Data for review —
*-*-*

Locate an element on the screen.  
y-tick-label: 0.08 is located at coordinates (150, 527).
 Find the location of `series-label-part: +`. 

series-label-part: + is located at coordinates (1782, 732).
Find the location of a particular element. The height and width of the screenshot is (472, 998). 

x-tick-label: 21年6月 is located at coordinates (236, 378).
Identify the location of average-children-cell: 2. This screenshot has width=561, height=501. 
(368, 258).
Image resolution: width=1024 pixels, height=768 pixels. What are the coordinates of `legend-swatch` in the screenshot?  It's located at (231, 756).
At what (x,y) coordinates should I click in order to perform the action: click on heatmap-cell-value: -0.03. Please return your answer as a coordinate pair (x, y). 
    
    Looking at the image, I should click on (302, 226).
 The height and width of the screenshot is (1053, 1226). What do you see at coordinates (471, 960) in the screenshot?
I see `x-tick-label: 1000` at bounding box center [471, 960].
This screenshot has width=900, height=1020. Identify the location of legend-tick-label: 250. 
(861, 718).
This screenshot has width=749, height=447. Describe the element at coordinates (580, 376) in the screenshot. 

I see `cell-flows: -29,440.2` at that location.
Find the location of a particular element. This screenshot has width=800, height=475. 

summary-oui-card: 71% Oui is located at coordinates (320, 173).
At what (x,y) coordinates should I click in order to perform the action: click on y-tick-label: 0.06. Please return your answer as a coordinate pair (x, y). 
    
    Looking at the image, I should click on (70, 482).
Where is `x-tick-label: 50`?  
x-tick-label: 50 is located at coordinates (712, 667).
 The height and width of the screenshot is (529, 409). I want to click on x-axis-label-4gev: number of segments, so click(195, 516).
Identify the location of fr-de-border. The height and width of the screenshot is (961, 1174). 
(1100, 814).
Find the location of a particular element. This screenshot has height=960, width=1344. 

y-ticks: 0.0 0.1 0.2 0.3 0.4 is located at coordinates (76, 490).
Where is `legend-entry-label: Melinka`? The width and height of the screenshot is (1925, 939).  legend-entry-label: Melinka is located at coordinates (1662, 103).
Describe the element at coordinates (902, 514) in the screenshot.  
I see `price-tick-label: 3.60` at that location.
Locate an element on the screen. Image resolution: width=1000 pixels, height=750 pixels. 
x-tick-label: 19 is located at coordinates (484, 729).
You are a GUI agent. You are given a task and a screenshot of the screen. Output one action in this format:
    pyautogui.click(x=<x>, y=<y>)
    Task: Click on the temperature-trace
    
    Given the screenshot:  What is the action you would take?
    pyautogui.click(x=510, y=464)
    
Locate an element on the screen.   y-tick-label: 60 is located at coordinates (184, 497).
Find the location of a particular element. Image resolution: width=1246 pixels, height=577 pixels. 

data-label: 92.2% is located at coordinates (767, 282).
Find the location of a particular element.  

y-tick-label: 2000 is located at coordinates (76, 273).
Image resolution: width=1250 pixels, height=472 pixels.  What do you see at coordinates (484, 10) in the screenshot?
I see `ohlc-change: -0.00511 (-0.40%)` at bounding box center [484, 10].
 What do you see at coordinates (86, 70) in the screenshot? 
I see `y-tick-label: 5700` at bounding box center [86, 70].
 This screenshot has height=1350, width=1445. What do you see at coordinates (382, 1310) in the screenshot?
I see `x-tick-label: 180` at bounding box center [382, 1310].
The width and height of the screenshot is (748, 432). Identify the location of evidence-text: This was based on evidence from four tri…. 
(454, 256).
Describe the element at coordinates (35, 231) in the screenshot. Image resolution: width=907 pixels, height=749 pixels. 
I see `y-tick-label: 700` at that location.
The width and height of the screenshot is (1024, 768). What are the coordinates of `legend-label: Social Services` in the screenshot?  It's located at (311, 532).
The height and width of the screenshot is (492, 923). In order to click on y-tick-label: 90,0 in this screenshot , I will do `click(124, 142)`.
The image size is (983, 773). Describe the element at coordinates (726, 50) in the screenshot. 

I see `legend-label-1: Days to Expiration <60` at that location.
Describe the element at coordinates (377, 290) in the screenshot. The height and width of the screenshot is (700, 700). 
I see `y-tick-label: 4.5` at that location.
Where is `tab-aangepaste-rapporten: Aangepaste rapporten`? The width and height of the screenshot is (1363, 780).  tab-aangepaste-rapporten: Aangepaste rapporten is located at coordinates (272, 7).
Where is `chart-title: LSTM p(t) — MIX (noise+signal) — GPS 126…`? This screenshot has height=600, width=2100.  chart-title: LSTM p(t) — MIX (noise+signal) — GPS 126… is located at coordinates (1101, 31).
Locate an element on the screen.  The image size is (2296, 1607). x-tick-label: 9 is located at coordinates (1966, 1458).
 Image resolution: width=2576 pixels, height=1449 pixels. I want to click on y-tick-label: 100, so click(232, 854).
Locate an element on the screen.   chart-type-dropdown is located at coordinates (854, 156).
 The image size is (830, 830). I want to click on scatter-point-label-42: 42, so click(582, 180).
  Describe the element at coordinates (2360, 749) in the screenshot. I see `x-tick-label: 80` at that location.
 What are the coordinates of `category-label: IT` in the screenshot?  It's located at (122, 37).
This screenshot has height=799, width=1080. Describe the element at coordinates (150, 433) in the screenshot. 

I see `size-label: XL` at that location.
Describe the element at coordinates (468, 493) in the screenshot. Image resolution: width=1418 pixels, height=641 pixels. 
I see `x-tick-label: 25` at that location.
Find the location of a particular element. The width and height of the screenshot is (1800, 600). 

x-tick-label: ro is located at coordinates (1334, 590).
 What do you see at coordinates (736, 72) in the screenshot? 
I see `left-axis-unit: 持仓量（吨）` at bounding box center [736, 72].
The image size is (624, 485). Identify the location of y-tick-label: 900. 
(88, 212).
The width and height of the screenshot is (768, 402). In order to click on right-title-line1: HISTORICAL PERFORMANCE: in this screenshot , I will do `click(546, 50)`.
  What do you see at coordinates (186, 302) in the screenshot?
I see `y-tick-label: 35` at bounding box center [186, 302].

*-*-*

What is being asked —
Could you write out all of the records above again, swapping "particular element" for "specific element" and leaving everything else unchanged?

Written answer —
Locate an element on the screen.  
y-tick-label: 0.08 is located at coordinates (150, 527).
 Find the location of `series-label-part: +`. 

series-label-part: + is located at coordinates (1782, 732).
Find the location of a specific element. The height and width of the screenshot is (472, 998). 

x-tick-label: 21年6月 is located at coordinates (236, 378).
Identify the location of average-children-cell: 2. This screenshot has width=561, height=501. 
(368, 258).
Image resolution: width=1024 pixels, height=768 pixels. What are the coordinates of `legend-swatch` in the screenshot?  It's located at (231, 756).
At what (x,y) coordinates should I click in order to perform the action: click on heatmap-cell-value: -0.03. Please return your answer as a coordinate pair (x, y). 
    
    Looking at the image, I should click on (302, 226).
 The height and width of the screenshot is (1053, 1226). What do you see at coordinates (471, 960) in the screenshot?
I see `x-tick-label: 1000` at bounding box center [471, 960].
This screenshot has width=900, height=1020. Identify the location of legend-tick-label: 250. 
(861, 718).
This screenshot has width=749, height=447. Describe the element at coordinates (580, 376) in the screenshot. 

I see `cell-flows: -29,440.2` at that location.
Find the location of a specific element. This screenshot has width=800, height=475. 

summary-oui-card: 71% Oui is located at coordinates (320, 173).
At what (x,y) coordinates should I click in order to perform the action: click on y-tick-label: 0.06. Please return your answer as a coordinate pair (x, y). 
    
    Looking at the image, I should click on (70, 482).
Where is `x-tick-label: 50`?  
x-tick-label: 50 is located at coordinates (712, 667).
 The height and width of the screenshot is (529, 409). I want to click on x-axis-label-4gev: number of segments, so click(195, 516).
Identify the location of fr-de-border. The height and width of the screenshot is (961, 1174). 
(1100, 814).
Find the location of a specific element. This screenshot has height=960, width=1344. 

y-ticks: 0.0 0.1 0.2 0.3 0.4 is located at coordinates (76, 490).
Where is `legend-entry-label: Melinka`? The width and height of the screenshot is (1925, 939).  legend-entry-label: Melinka is located at coordinates (1662, 103).
Describe the element at coordinates (902, 514) in the screenshot.  
I see `price-tick-label: 3.60` at that location.
Locate an element on the screen. Image resolution: width=1000 pixels, height=750 pixels. 
x-tick-label: 19 is located at coordinates (484, 729).
You are a GUI agent. You are given a task and a screenshot of the screen. Output one action in this format:
    pyautogui.click(x=<x>, y=<y>)
    Task: Click on the temperature-trace
    
    Given the screenshot:  What is the action you would take?
    pyautogui.click(x=510, y=464)
    
Locate an element on the screen.   y-tick-label: 60 is located at coordinates (184, 497).
Find the location of a specific element. Image resolution: width=1246 pixels, height=577 pixels. 

data-label: 92.2% is located at coordinates (767, 282).
Find the location of a specific element.  

y-tick-label: 2000 is located at coordinates (76, 273).
Image resolution: width=1250 pixels, height=472 pixels.  What do you see at coordinates (484, 10) in the screenshot?
I see `ohlc-change: -0.00511 (-0.40%)` at bounding box center [484, 10].
 What do you see at coordinates (86, 70) in the screenshot? 
I see `y-tick-label: 5700` at bounding box center [86, 70].
 This screenshot has height=1350, width=1445. What do you see at coordinates (382, 1310) in the screenshot?
I see `x-tick-label: 180` at bounding box center [382, 1310].
The width and height of the screenshot is (748, 432). Identify the location of evidence-text: This was based on evidence from four tri…. 
(454, 256).
Describe the element at coordinates (35, 231) in the screenshot. Image resolution: width=907 pixels, height=749 pixels. 
I see `y-tick-label: 700` at that location.
The width and height of the screenshot is (1024, 768). What are the coordinates of `legend-label: Social Services` in the screenshot?  It's located at (311, 532).
The height and width of the screenshot is (492, 923). In order to click on y-tick-label: 90,0 in this screenshot , I will do `click(124, 142)`.
The image size is (983, 773). Describe the element at coordinates (726, 50) in the screenshot. 

I see `legend-label-1: Days to Expiration <60` at that location.
Describe the element at coordinates (377, 290) in the screenshot. The height and width of the screenshot is (700, 700). 
I see `y-tick-label: 4.5` at that location.
Where is `tab-aangepaste-rapporten: Aangepaste rapporten`? The width and height of the screenshot is (1363, 780).  tab-aangepaste-rapporten: Aangepaste rapporten is located at coordinates (272, 7).
Where is `chart-title: LSTM p(t) — MIX (noise+signal) — GPS 126…`? This screenshot has height=600, width=2100.  chart-title: LSTM p(t) — MIX (noise+signal) — GPS 126… is located at coordinates (1101, 31).
Locate an element on the screen.  The image size is (2296, 1607). x-tick-label: 9 is located at coordinates (1966, 1458).
 Image resolution: width=2576 pixels, height=1449 pixels. I want to click on y-tick-label: 100, so click(232, 854).
Locate an element on the screen.   chart-type-dropdown is located at coordinates (854, 156).
 The image size is (830, 830). I want to click on scatter-point-label-42: 42, so click(582, 180).
  Describe the element at coordinates (2360, 749) in the screenshot. I see `x-tick-label: 80` at that location.
 What are the coordinates of `category-label: IT` in the screenshot?  It's located at (122, 37).
This screenshot has height=799, width=1080. Describe the element at coordinates (150, 433) in the screenshot. 

I see `size-label: XL` at that location.
Describe the element at coordinates (468, 493) in the screenshot. Image resolution: width=1418 pixels, height=641 pixels. 
I see `x-tick-label: 25` at that location.
Find the location of a specific element. The width and height of the screenshot is (1800, 600). 

x-tick-label: ro is located at coordinates (1334, 590).
 What do you see at coordinates (736, 72) in the screenshot? 
I see `left-axis-unit: 持仓量（吨）` at bounding box center [736, 72].
The image size is (624, 485). Identify the location of y-tick-label: 900. 
(88, 212).
The width and height of the screenshot is (768, 402). In order to click on right-title-line1: HISTORICAL PERFORMANCE: in this screenshot , I will do `click(546, 50)`.
  What do you see at coordinates (186, 302) in the screenshot?
I see `y-tick-label: 35` at bounding box center [186, 302].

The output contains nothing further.